We believe that only those teachers of religion who insist that personal holiness of life and heart is the one thing needful, --only such are teachers of the school of Christ; and that never, until people generally are brought unfeignedly to believe that this personal obedience to God in all things is indeed the one thing needful, -- never will that obedience be generally sought after, and the education of children be so devised and conducted, from the beginning, as to develop the divine in them, and lead them to “seek first the kingdom of God and his righteousness."


Never, until the health and life of each man's soul is shown and believed to depend upon his conformity of himself to his highest ideas of right, will the thought of right assume and maintain that prominence in his regard which it ought ever to have.


We believe in the cross; upon it we behold the glory of our Lord, his spirit of entire self-sacrifice. Some of us have put up, in and upon our churches, representations of the cross, as the emblem, not of that righteousness which is to be imputed to us, but of that righteousness which each one of us should endeavor to attain to; a righteousness so true, so entire, that it would prompt and strengthen us to cut off a right hand, or pluck out a right eye, -- nay, even to give up life itself, rather than violate a principle of godliness; yes, sacrifice our bodies, and all that we hold dear in life, rather than deny the faith, sully the purity, or darken the hope of our souls.


We Unitarians believe in prayer. True prayer is the breathing of the soul. Without it there is no spiritual life. It is the constant aspiration of the "inner man" to be continually renewed in knowledge and holiness, "after the image of Him that created him." But we reject much that is called prayer. Nothing is prayer but the sincere desire of the heart, “uttered or unexpressed." Exercises of domestic, social, and public prayer are doubtless very useful, when conducted in a right spirit. But the prayer-meeting or the church-assembly is not the place to which we go to satisfy ourselves whether any men are truly religious. The mere decorum of the occasion would keep most persons there "seeming to be religious." We would go rather to the places of men's business and pleasure. We would observe them in their intercourse with their fellow men and women. We would know on what principles they act in trade, in politics, in places of amusement; how they deport themselves toward their superiors and their inferiors, those they are dependent on, and those who are dependent on them. We would see them in their hours of recreation, when unwithheld, and consider how far their love of pleasure carries them. Still more must we be informed of their conduct in their domestic relations, whether they fulfill well the paramount duties there, -- the conjugal, parental, filial and fraternal.


We believe that it is not what a man may profess or pretend to be that should establish his claim to the Christian name, but what he is seen and known to be in all those relations and intercourses which try and prove "what spirit he is of."


These are some of the things that Unitarians believe. We do not, however, set them forth as a creed; we have not arranged them into a system of faith which every one must accept and assent to in order to his salvation. We dare not prescribe any form of words, which our fellow-men must subscribe to, or else be damned.

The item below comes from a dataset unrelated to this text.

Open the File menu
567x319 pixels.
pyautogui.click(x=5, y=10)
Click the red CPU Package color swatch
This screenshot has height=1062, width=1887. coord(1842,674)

Some dear children of God may believe more, some may believe less, than we do. "Let every one be fully persuaded in his own mind."


Without, therefore, dictating to others precisely any set of articles as essential to be believed, we only insist that they must believe that or those things which shall incite, guide, and strengthen them "to deny ungodliness and worldly lusts, and to live soberly, righteously, and godly in this present world; looking for that blessed hope, the glorious appearing of the great God, and of our Saviour Jesus Christ, who gave himself for us, that he might redeem us from all iniquity, and purify unto himself a peculiar people, zealous of good works."